Teks Sumber:
************

Selasa, 24 Februari 2015

Penulis, Penerbit, dan Promosi Buku (3)

Posting ini lanjutan posting sebelumnya. Untuk mendapatkan pemahaman yang lebih baik, sebaiknya bacalah post sebelumnya terlebih dulu.

***

Karena jadwal menulisnya yang sangat ketat, dia pun menolak jika diminta meluangkan waktu untuk berpromosi, bedah buku, atau semacamnya, karena dia benar-benar tidak punya waktu. Menurutnya, tugasnya sebagai penulis hanyalah menulis. Jika penerbit menilai naskahnya layak terbit, artinya penerbit juga telah memperhitungkan bahwa naskah itu memang punya potensi penjualan yang bagus. Kenyataannya, buku-bukunya terus terjual dan menghasilkan royalti besar, tanpa dia harus repot-repot berpromosi.

************

Catatan yang Ditampilkan:
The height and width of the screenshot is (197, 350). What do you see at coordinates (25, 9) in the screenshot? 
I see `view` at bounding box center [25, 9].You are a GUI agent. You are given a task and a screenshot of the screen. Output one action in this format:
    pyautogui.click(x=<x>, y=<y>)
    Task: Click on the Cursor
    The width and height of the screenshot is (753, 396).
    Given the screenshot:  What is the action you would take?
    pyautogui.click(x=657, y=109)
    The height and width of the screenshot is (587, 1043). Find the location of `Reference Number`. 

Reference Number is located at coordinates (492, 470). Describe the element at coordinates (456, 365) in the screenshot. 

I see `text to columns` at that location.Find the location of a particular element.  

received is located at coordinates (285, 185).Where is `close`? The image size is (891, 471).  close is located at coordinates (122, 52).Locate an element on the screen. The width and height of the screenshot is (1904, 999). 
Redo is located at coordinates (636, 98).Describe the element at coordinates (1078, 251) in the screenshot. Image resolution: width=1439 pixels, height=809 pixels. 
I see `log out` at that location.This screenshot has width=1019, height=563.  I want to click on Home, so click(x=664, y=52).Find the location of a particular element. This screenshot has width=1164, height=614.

************

Petunjuk Tugas:
Tuliskan kembali bagian teks sumber di antara "Selasa, 24 Februari" dan "sebelumnya terlebih dulu.", termasuk keduanya, tanpa mengubah satu kata pun. Catatan di atas tidak berkaitan dengan teks sumber.

Hasil Latihan:
Selasa, 24 Februari 2015

Penulis, Penerbit, dan Promosi Buku (3)

Posting ini lanjutan posting sebelumnya. Untuk mendapatkan pemahaman yang lebih baik, sebaiknya bacalah post sebelumnya terlebih dulu.